Earlier this week, Meta took the name change seriously and announced that Facebook would be shutting down its facial recognition system in the coming weeks. Asides from Facebook’s deteriorating security reputation and privacy concerns, the service was mostly a welcome feature. It lets you know if someone posts a picture or video of you somewhere on the internet and helps suggest tagging options based on facial recognition. However, amid mounting pressure, the company has announced that it will be discontinuing Facebook’s Facial Recognition System, deleting 1 billion facial recognition templates along with it.
Although many are just excited that Facebook no longer has their face data (phew!), the feature was super helpful, sometimes downright essential, for many users. For instance, Meta’s vice-president of artificial intelligence, Jerome Pesenti, said the technology had helped visually impaired, and blind users identify friends in images. The technology probably helped prevent fraud and impersonation. Unfortunately, Pesenti said the advantages were not enough to cancel out the “growing concerns about the use of this technology as a whole.”
Why Did Meta Shut Down the Facial Recognition System?
Well, in the words of Pesenti:
There are many concerns about the place of facial recognition technology in society, and regulators are still in the process of providing a clear set of rules governing its use. Amid this ongoing uncertainty, we believe that limiting the use of facial recognition to a narrow set of use cases is appropriate.”
Also basically, facial recognition or on-device authentication is safer when it doesn’t need to communicate with an external server.
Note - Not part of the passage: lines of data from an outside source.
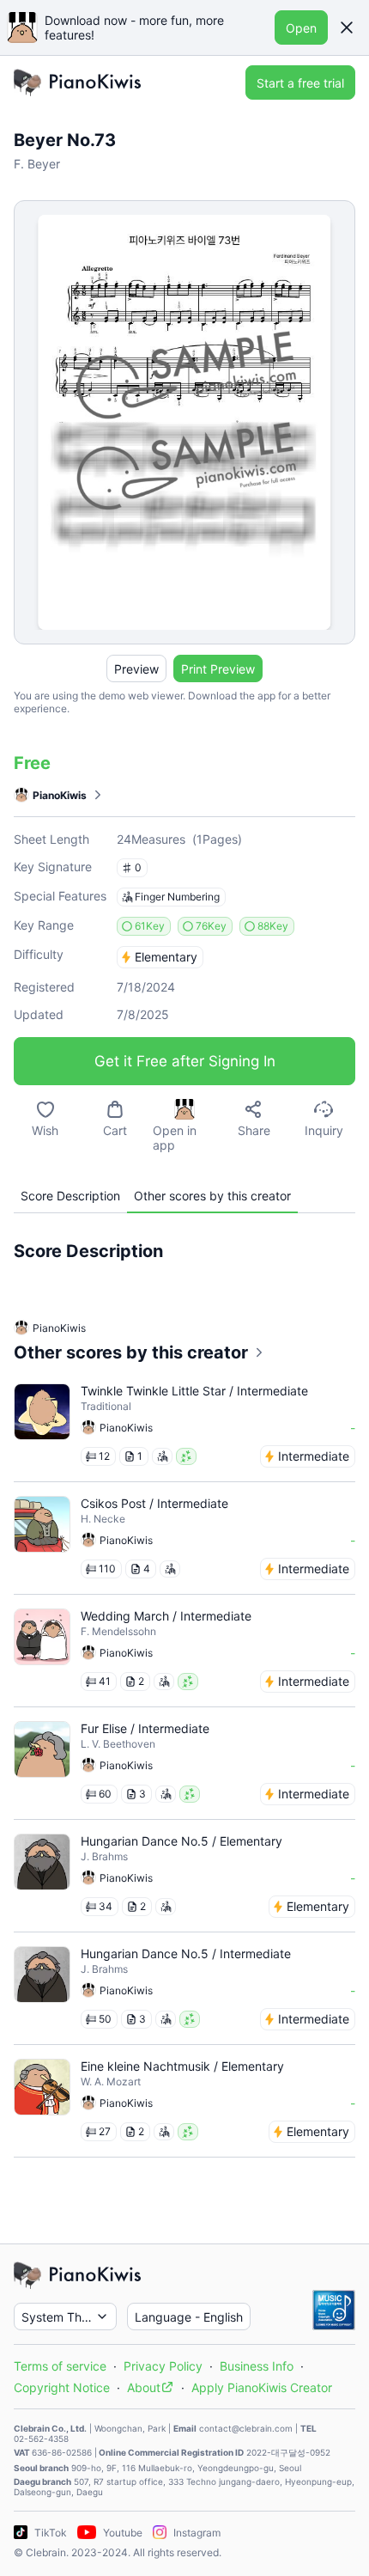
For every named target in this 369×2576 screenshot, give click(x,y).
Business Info (256, 2366)
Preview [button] (136, 669)
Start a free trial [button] (300, 83)
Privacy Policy (163, 2366)
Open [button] (301, 28)
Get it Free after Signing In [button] (184, 1061)
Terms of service (60, 2366)
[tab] (70, 1195)
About (143, 2387)
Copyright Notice (62, 2387)
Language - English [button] (189, 2317)
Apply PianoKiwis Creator (261, 2387)
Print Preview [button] (218, 669)
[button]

So, unlocking your iPhone with FaceID may be safe, but using Facebook’s tagging system is not the same thing, as your facial data is not used locally in that instance.
Facebook has suffered from heavy lawsuits due to its Facial Recognition Software and privacy concerns. For instance, in 2020, it was reported that Facebook (the parent company now called Meta) paid $650m (£477m) to settle a US class-action lawsuit. Some users had claimed Facebook had used its Facial Recognition System to create and store scans of their faces without permission. Sure, Facebook is extremely wealthy despite all this, but they won’t want to be shelling out cash like this!
The Implication of the Shutdown
According to Facebook, all your past tags won’t just automatically vanish. You get to keep those. The problem is, you can’t get the autosuggest tagging feature anymore, which means you now have to tag your photos manually. Facebook also says that if you never activated this feature, you don’t have to bother about your faceprint information getting stored somewhere because Facebook never took it in the first place. However, if you are one of the 1 billion users who used the tagging system, Facebook will be deleting your faceprint information.
As for whether this is bye-bye to facial recognition forever, well, not quite. Facebook says, “For each potential future application, we’ll continue to be public about its intended use, how people can have control over these systems and their personal data, and how we’re ensuring the technology lives up to our responsible innovation framework”. That doesn’t sound like goodbye, does it?